Le donne dello sport italiano e il peccato originale della legge n. 91/1981
Questo non è il Vietnam, è l’Italia, ci sono delle regole! E sono molto semplici: se sei donna hai meno diritti di un uomo; se sei una donna e fai sport, di diritti ne hai ancora meno. Già, perché al contrario dei colleghi uomini le donne che praticano sport, anche ad alto livello, per lo Stato italiano sono dilettanti. Federica Pellegrini? Dilettante. Sara Gama? Dilettante. La nostra nazionale di calcio femminile è composta da dilettanti. Una situazione analoga nel calcio maschile ci fa ridere. Lo prendiamo come un qualcosa di colore. In realtà da ridere c’è poco. Perché per le donne dello sport italiano si parla di un “dilettantismo imposto” ex lege, perché nessuno si sognerebbe mai di scrivere, pensare o contestare che le atlete succitate non siano da considerarsi professioniste a tutti gli effetti. Eppure…
Chi è un atleta professionista per lo Stato italiano? Per l’articolo 2 della legge 91 del 1981 “sono sportivi professionisti gli atleti, gli allenatori, i direttori tecnico-sportivi e i preparatori atletici, che esercitano l’attività sportiva a titolo oneroso con carattere di continuità nell’ambito delle discipline regolamentate dal Coni e che conseguono la qualificazione dalle federazioni sportive nazionali, secondo le norme emanate dalle federazioni stesse, con l’osservanza delle direttive stabilite dal Coni per la distinzione dell’attività dilettantistica da quella professionistica”.
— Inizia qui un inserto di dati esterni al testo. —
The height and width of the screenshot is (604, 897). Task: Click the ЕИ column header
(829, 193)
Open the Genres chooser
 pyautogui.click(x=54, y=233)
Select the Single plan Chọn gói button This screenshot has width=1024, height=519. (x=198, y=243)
Tutto giusto. Tutto sacrosanto. Lo sport può essere una professione e come tale deve essere considerato. Solo se sei uomo però. C’è quindi una contrapposizione tra “professionismo di fatto”, quello degli uomini, e “dilettantismo imposto”. Con tutte le complicazioni del caso, soprattutto in termini di diritti negati. Nessuna garanzia assicurativa o contrattuale: la copertura per infortuni e visite mediche non è garantita. Di rimborsi spese nemmeno l’ombra (sui premi nettamente inferiori rispetto a quelli degli uomini è meglio sorvolare). Certo, le società e le atlete possono stipulare assicurazioni private, trovare escamotage, ma il vulnus rimane.
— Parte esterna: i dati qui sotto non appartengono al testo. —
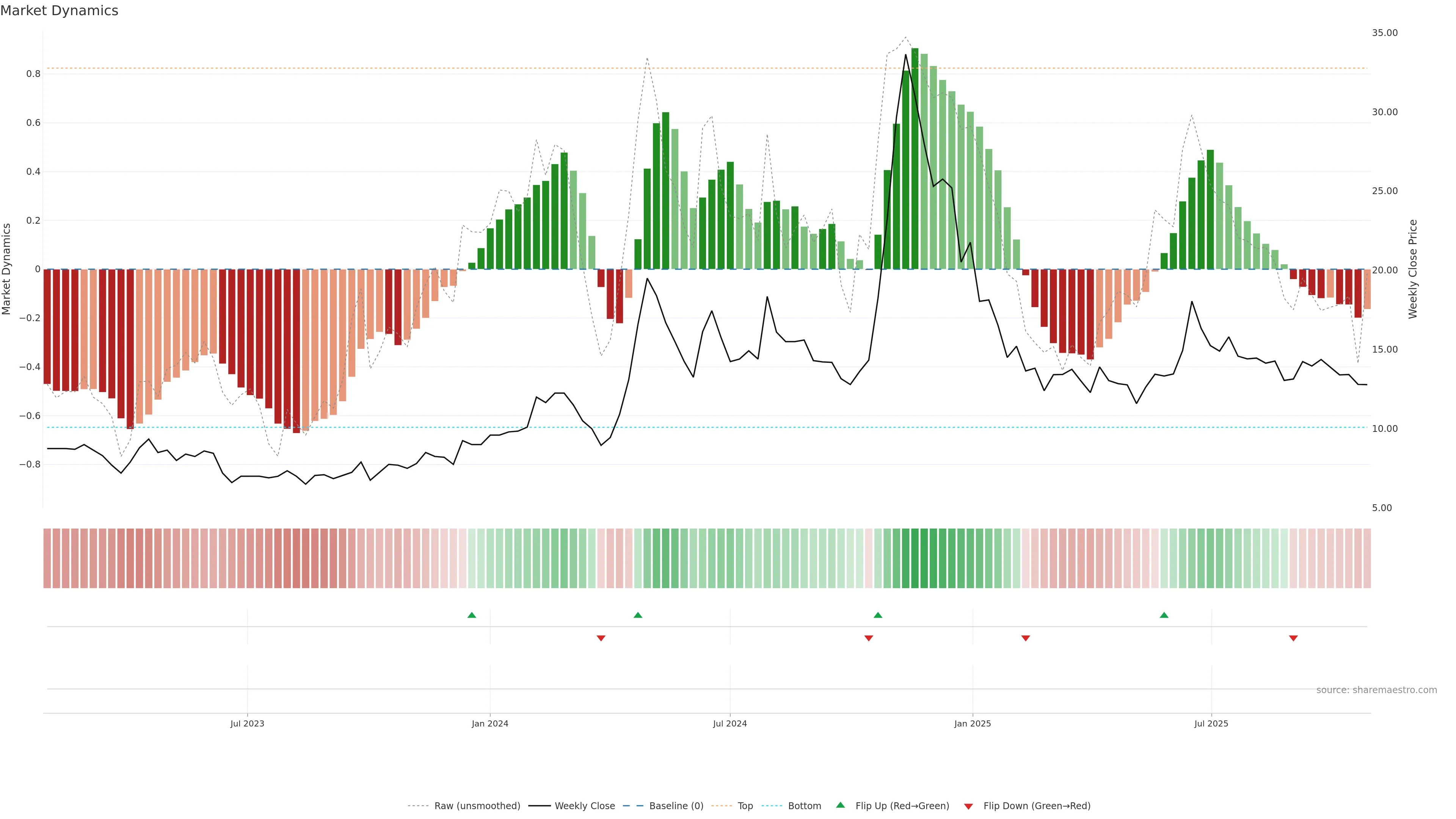Toggle the Weekly Close legend entry
This screenshot has width=1456, height=819.
click(584, 806)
Se lo sport è il tuo mestiere come un lavoro deve essere retribuito. Invece no, perché il dilettantismo imposto della legge estende il diritto di periodica retribuzione solamente agli uomini. A fine carriera non esiste Tfr e ovviamente che non si pensi di poter accedere al sistema previdenziale e di poter accumulare contributi. Può sembrare superfluo, ma un’atleta in Italia non ha controllo nemmeno del suo diritto di immagine. Le donne dello sport, in Italia, sono di serie Z agli occhi di uno Stato che nega loro quei basilari diritti che vengono riconosciuti agli uomini e a tutti i lavoratori. Con conseguenze immaginabili.
L’unica alternativa è di entrare a far parte di un gruppo sportivo militare.
Fino a qualche mese fa una gravidanza avrebbe comportato la brusca fine di una carriera. Almeno da questo punto di vista qualcosa è cambiato, dato che con la Legge finanziaria 2018 è stato introdotto un fondo maternità per le atlete. Qualcuno gioisce del passo: piccolo, ma pur sempre in avanti. La strada per l’uguaglianza di genere nei contratti sportivi professionistici in Italia però sembra ancora lunga. Di questa battaglia si è fatta carico l’Associazione Assist, che da anni si spende per cambiare lo status quo. Insomma, come ha intitolato Gloria Riva su D di Repubblica qualche mese fa, in Italia se lei vince lo fa per sport.
Nda: questo articolo è stato scritto a poche ore dalla vittoria di Pellegrini nei duecento dorso agli Assoluti di Riccione. La conclusione, quindi, non può che essere il titolo che mai nessun giornale potrà pubblicare: “Grande Fede, fottuta dilettante!”